### What is being asked:
Copy the items from the line with "You are a computer-use" through the end of the records, swapping "Select" for "Choose" and leaving everything else unchanged. Leave the pictures out of your answer.

### Extracted entries:
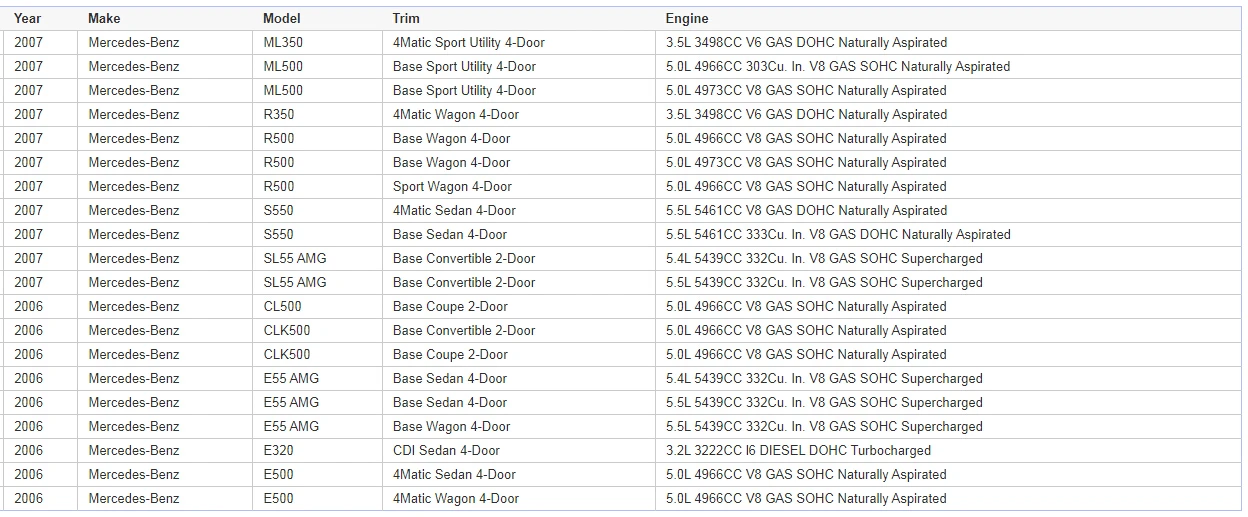
Task: Select the E55 AMG Base Wagon 4-Door trim
Action: coord(451,426)
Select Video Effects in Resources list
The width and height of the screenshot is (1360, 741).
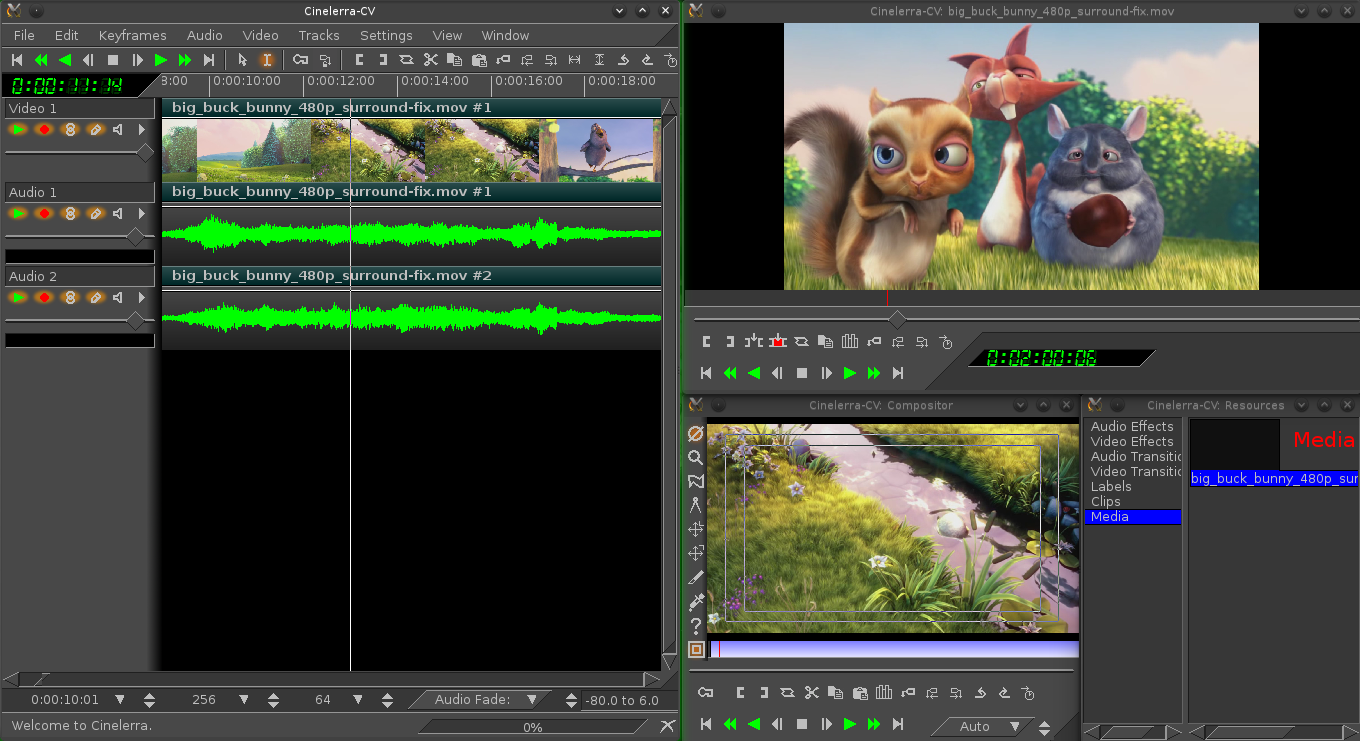[x=1132, y=441]
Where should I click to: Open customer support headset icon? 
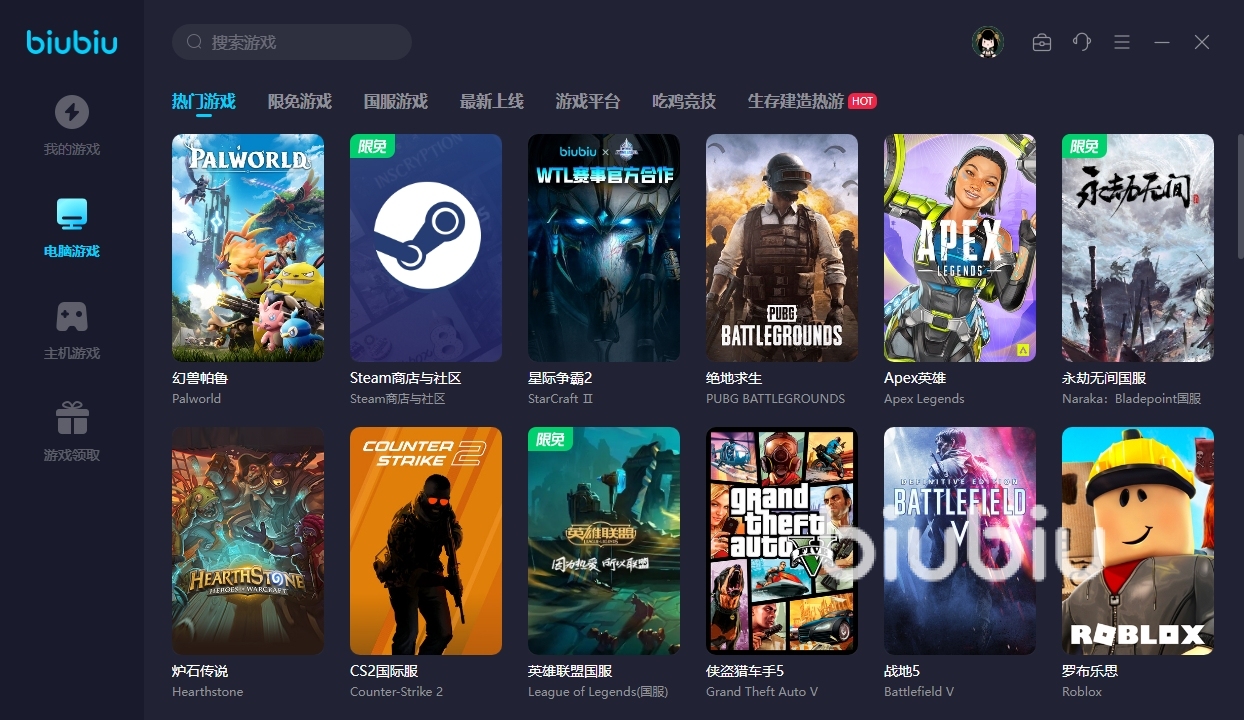[1082, 42]
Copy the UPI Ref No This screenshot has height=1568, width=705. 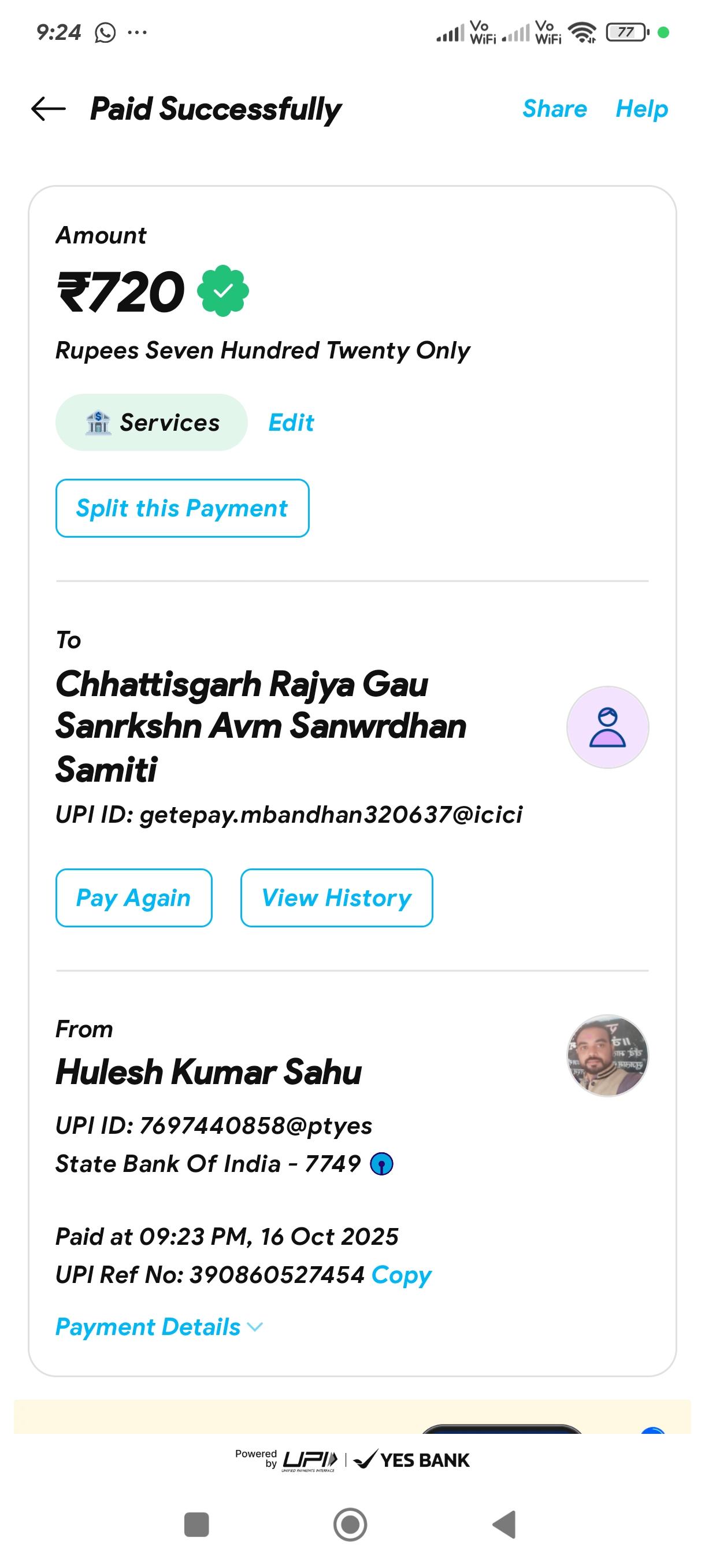(402, 1275)
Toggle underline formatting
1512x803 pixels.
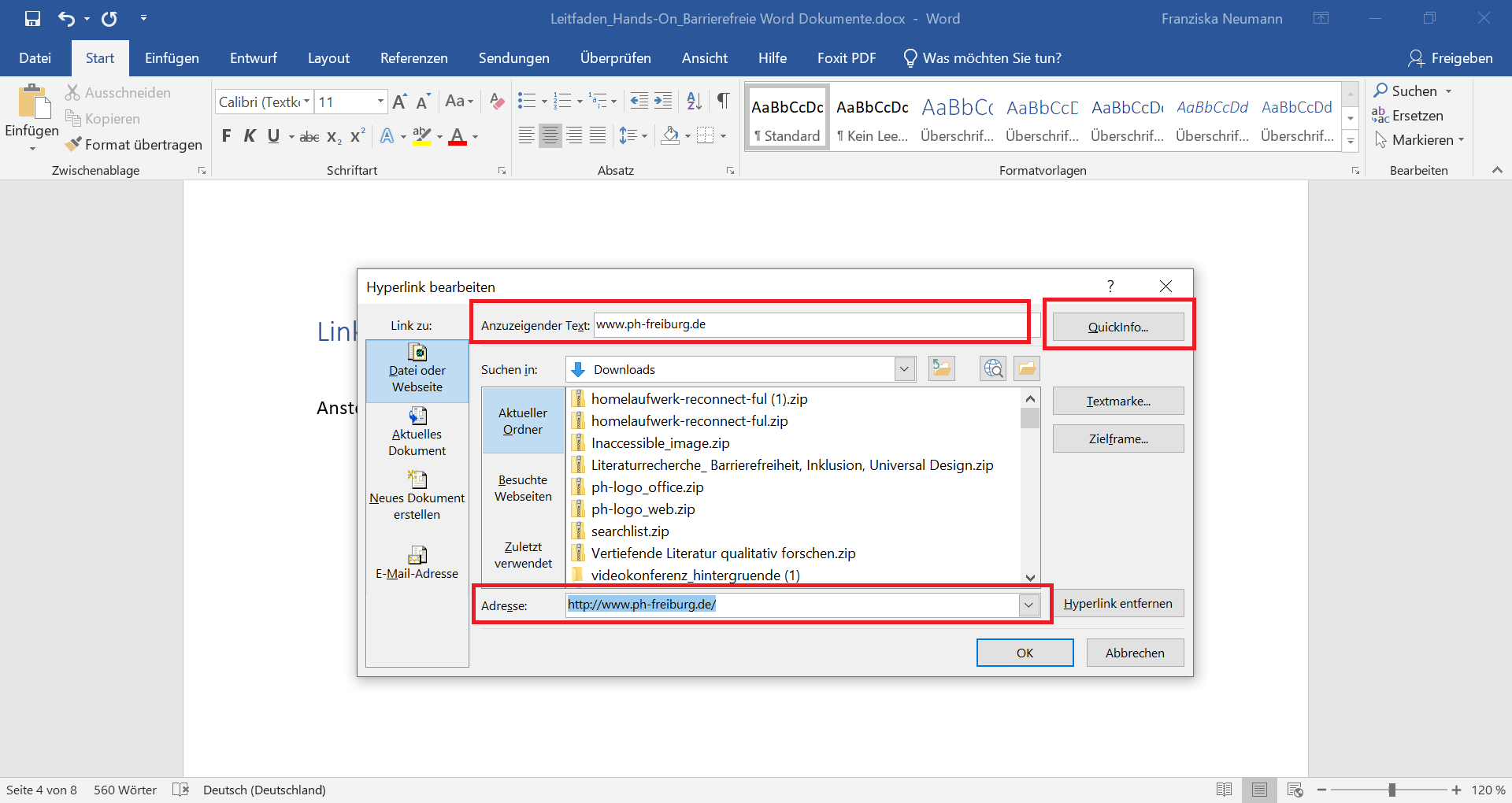pos(272,135)
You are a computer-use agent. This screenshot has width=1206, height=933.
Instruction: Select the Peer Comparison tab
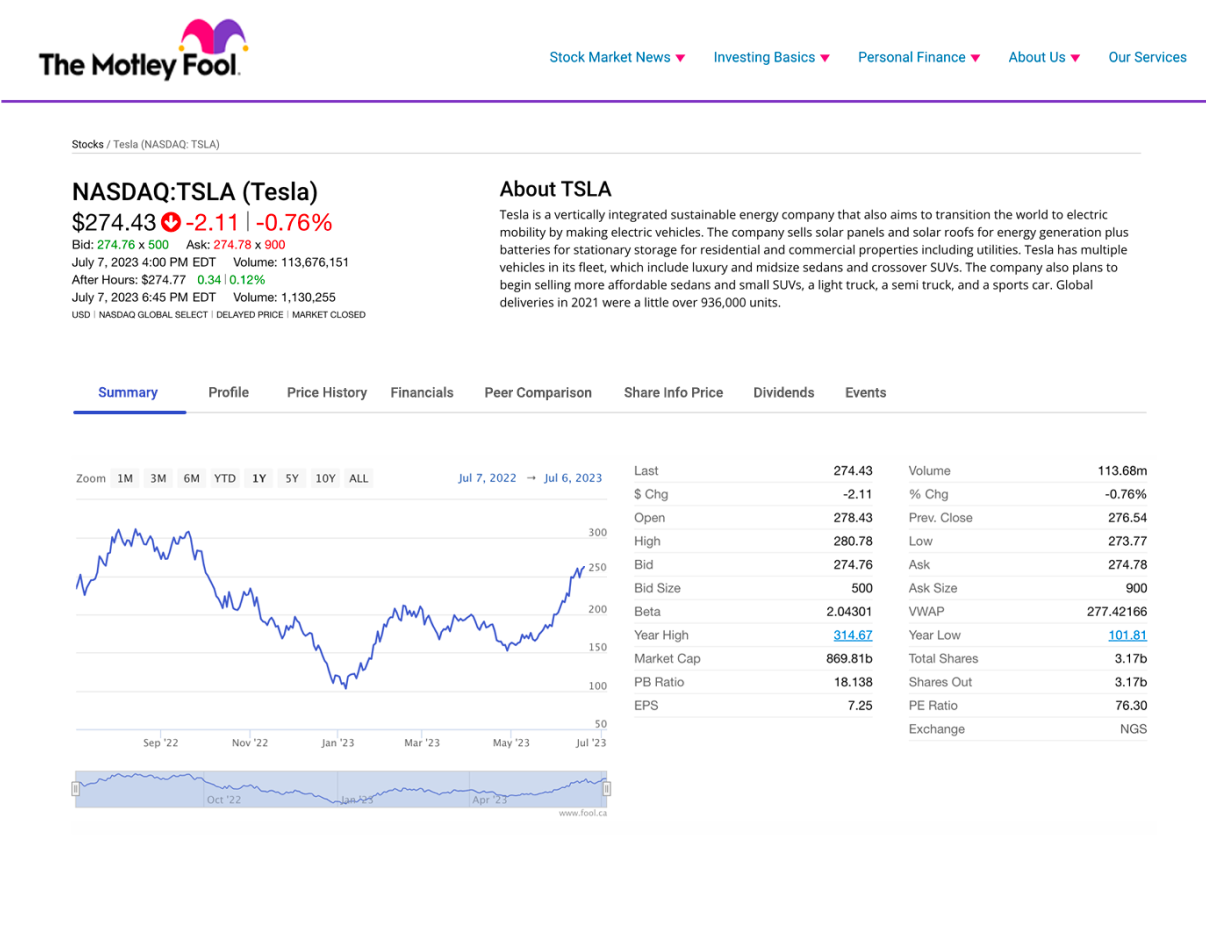pos(538,393)
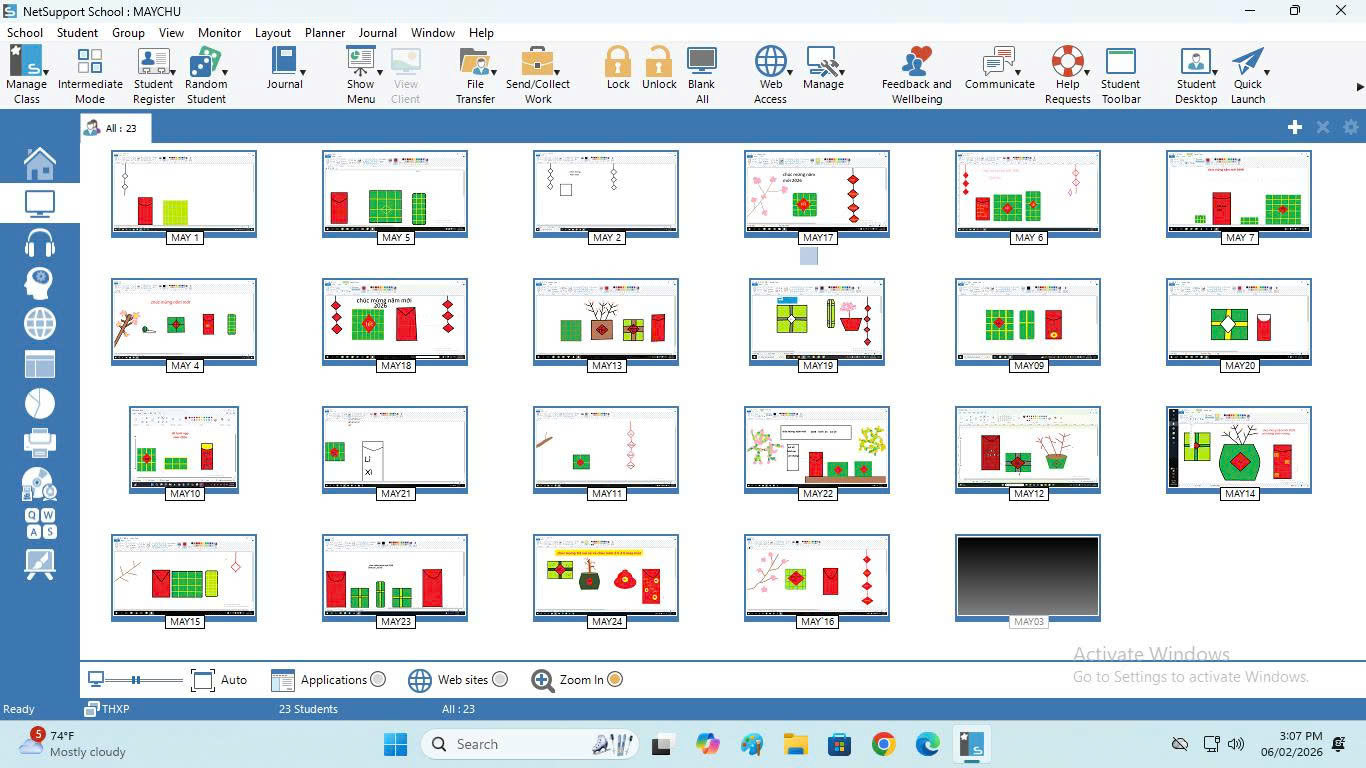Open the Monitor menu
Viewport: 1366px width, 768px height.
219,32
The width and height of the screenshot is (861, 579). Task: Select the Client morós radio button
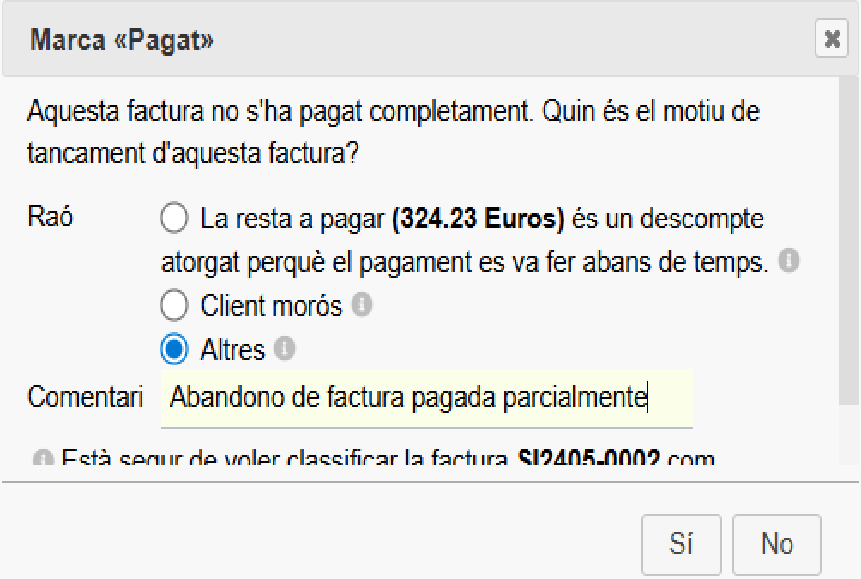coord(174,305)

### Solution for this exercise:
You are a computer-use agent. This screenshot has width=1206, height=933.
Instruction: Choose the Peer Comparison tab
pos(538,393)
Open the Monitor menu
Viewport: 1366px width, 768px height.
219,32
The width and height of the screenshot is (861, 579). Task: Choose the Client morós radio button
coord(174,305)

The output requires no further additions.